Using duplicate cards, the syndicate withdrew a total of 3.9 billion rupiah in May.
After receiving a tip-off about the unauthorized transactions from Bank Mandiri on May 14, the police launched an investigation and eventually arrested the suspects in July.
"Siva and his wife were detained at KM 19 of Jl. Raya Parung in Bogor, on July 1. A day later, we arrested Vinoth in the Tajur area, Bogor," Kamal said.
From them, the police confiscated 260 fraudulent ATM cards, two magnetic stripe writers, a spy camera, two laptops, 50 million rupiah in cash and several other skimming devices.
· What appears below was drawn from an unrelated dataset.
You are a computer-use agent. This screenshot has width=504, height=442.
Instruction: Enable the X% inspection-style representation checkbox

According to the preliminary investigation, the three suspects kept a meager amount of the stolen cash, while the rest was transferred to the syndicate leaders, Kingston and Lee, in Canada.
"The three apparently used the illegal proceeds to purchase a car, two houses and a chicken farm in Bogor," Kamal said.
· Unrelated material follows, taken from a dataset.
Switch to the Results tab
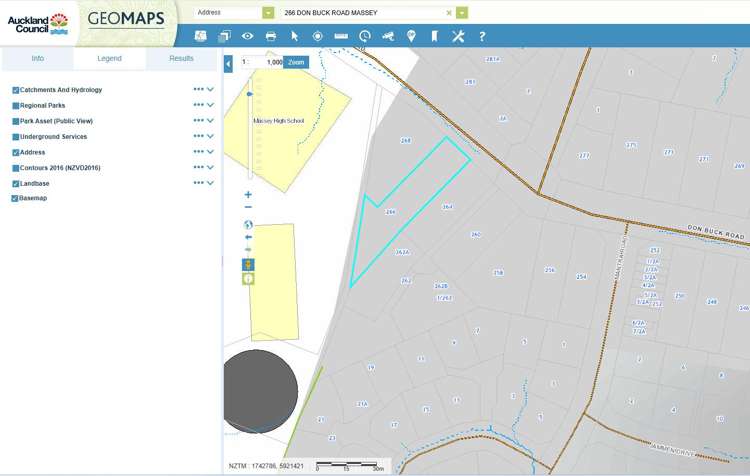 point(181,59)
An official with Bank Mandiri, Siddik Badrudin, said that the bank had paid compensation to affected customers.
Aside from the three suspects, the police have also arrested two Sri Lankans, identified as Rajan and Wali, who have links to Siva.
The police found that Wali, who works at Siva's chicken farm, owns a fake Indonesian identity card.
The police's banking fraud investigations sub-division chief, Sr. Comr. Umar Sahid, suspected that Rajan, an illegal migrant, played a role in the ATM skimming. "He claims to be under the protection of the International Organisation for Migration [IOM]. However, we are investigating him because there is money flowing to him," Umar said.
Aside from the IOM, the police will also seek clarification about Rajan's status from the United Nations High Commissioner for Refugees (UNHCR) representative in Indonesia.
UNHCR Indonesia public information officer Mitra Salima Suryono said that if Rajan was registered as a person of concern to the UNHCR, the office would continue to process his documents. "We will process his documents. This will not hamper the legal process against him or give him immunity," she told The Jakarta Post on Thursday.